[Exercise set]
• A. In the passage on k-Nearest Neighbors, which two data structures can store instances for fast exact neighbor identification?
• B. Echo the passage on k-Nearest Neighbors word for word, from "- Classifier can" to "to mitigate this issue.".
• C. Write what comes next in the passage on k-Nearest Neighbors, picking up after its last sentence.

[Passage to read]
--------

Data Mining Algorithms In R/Classification/kNN
This chapter introduces the k-Nearest Neighbors (kNN) algorithm for classification. kNN, originally proposed by Fix and Hodges  is a very simple 'instance-based' learning algorithm. Despite its simplicity, it can offer very good performance on some problems. We present a high level overview of the algorithm, explaining the relevant parameters and implementation choices, followed by a step by step case study.
The kNN algorithm, like other instance-based algorithms, is unusual from a classification perspective in its lack of explicit model training. While a training dataset is required, it is used solely to populate a sample of the search space with instances whose class is known. No actual model or learning is performed during this phase; for this reason, these algorithms are also known as lazy learning algorithms. Different distance metrics can be used, depending on the nature of the data. Euclidean distance is typical for continuous variables, but other metrics can be used for categorical data. Specialized metrics are often useful for specific problems, such as text classification. When an instance whose class is unknown is presented for evaluation, the algorithm computes its k closest neighbors, and the class is assigned by voting among those neighbors. To prevent ties, one typically uses an odd choice of k for binary classification. For multiple classes, one can use plurality voting or majority voting. The latter can sometimes result in no class being assigned to an instance, while the former can result in classifications being made with very low support from the neighborhood. One can also weight each neighbor by an inverse function of its distance to the instance being classified. The main advantages of kNN for classification are:
- Very simple implementation.
- Robust with regard to the search space; for instance, classes don't have to be linearly separable.
- Classifier can be updated online at very little cost as new instances with known classes are presented.
- Few parameters to tune: distance metric and k.
The main disadvantages of the algorithm are:
- Expensive testing of each instance, as we need to compute its distance to all known instances. Specialized algorithms and heuristics exist for specific problems and distance functions, which can mitigate this issue. This is problematic for datasets with a large number of attributes. When the number of instances is much larger than the number of attributes, a R-tree or a kd-tree can be used to store instances, allowing for fast exact neighbor identification.
- Sensitiveness to noisy or irrelevant attributes, which can result in less meaningful distance numbers. Scaling and/or feature selection are typically used in combination with kNN to mitigate this issue.
- Sensitiveness to very unbalanced datasets, where most entities belong to one or a few classes, and infrequent classes are therefore often dominated in most neighborhoods. This can be alleviated through balanced sampling of the more popular classes in the training stage, possibly coupled with ensembles.

--------

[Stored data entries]
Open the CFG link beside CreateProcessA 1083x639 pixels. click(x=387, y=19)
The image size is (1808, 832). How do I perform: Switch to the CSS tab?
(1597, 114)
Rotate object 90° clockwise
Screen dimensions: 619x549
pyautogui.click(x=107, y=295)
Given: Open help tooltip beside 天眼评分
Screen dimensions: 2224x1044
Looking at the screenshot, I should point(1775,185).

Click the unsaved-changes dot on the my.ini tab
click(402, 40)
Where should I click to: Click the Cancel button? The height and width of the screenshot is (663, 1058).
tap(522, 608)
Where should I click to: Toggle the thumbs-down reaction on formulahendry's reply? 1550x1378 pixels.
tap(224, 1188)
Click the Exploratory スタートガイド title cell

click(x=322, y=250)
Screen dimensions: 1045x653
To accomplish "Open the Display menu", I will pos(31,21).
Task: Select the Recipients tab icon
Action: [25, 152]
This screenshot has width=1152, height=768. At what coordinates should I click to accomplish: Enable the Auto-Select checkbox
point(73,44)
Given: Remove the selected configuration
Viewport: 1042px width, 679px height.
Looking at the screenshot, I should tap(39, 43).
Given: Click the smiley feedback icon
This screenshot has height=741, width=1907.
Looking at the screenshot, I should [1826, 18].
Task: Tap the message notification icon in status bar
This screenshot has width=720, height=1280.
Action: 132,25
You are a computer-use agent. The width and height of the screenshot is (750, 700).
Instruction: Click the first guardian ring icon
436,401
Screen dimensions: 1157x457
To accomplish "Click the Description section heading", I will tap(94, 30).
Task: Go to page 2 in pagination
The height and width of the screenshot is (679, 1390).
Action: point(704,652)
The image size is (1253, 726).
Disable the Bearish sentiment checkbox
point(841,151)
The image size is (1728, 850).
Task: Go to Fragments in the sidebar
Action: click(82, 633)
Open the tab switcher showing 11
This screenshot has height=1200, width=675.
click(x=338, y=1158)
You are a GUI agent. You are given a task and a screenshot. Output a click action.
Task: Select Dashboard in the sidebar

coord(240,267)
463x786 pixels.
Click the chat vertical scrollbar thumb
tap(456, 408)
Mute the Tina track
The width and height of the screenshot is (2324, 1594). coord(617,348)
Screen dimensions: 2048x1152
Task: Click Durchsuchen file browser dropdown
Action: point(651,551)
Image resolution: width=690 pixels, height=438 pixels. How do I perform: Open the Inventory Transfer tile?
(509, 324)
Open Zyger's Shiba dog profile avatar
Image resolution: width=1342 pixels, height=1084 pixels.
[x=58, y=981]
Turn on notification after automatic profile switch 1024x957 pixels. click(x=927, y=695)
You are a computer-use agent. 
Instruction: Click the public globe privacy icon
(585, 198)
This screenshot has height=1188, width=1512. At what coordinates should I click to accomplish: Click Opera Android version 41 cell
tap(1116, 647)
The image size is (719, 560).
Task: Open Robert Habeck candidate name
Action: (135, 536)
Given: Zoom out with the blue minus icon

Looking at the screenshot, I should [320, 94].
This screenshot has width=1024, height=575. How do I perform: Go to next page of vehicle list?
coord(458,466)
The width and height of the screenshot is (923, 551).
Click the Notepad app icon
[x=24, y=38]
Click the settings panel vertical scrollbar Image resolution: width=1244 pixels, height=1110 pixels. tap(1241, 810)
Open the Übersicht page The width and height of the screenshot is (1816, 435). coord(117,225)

--------

[Expected answers]
• A. An R-tree or a kd-tree.

• B.
- Classifier can be updated online at very little cost as new instances with known classes are presented.
- Few parameters to tune: distance metric and k.
The main disadvantages of the algorithm are:
- Expensive testing of each instance, as we need to compute its distance to all known instances. Specialized algorithms and heuristics exist for specific problems and distance functions, which can mitigate this issue. This is problematic for datasets with a large number of attributes. When the number of instances is much larger than the number of attributes, a R-tree or a kd-tree can be used to store instances, allowing for fast exact neighbor identification.
- Sensitiveness to noisy or irrelevant attributes, which can result in less meaningful distance numbers. Scaling and/or feature selection are typically used in combination with kNN to mitigate this issue.

• C.
The training phase for kNN consists of simply storing all known instances and their class labels. A tabular representation can be used, or a specialized structure such as a kd-tree. If we want to tune the value of 'k' and/or perform feature selection, n-fold cross-validation can be used on the training dataset. The testing phase for a new instance 't', given a known set 'I' is as follows:
- Compute the distance between 't' and each instance in 'I'
- Sort the distances in increasing numerical order and pick the first 'k' elements
- Compute and return the most frequent class in the 'k' nearest neighbors, optionally weighting each instance's class by the inverse of its distance to 't'
There are at least three implementations of kNN classification for R, all available on CRAN:
- RWeka, which is a bridge to the popular WEKA  machine and datamining toolkit, and provides a kNN implementation as well as dozens of algorithms for classification, clustering, regression, and data engineering.
We choose RWeka for this tutorial, as it provides a lot more than simply kNN classification, and the sample session shown below can be used to generate other classifiers with little modification.
Installing and Running RWeka
RWeka is a CRAN package, so it can be installed from within R:
> install.packages("RWeka", dependencies = TRUE)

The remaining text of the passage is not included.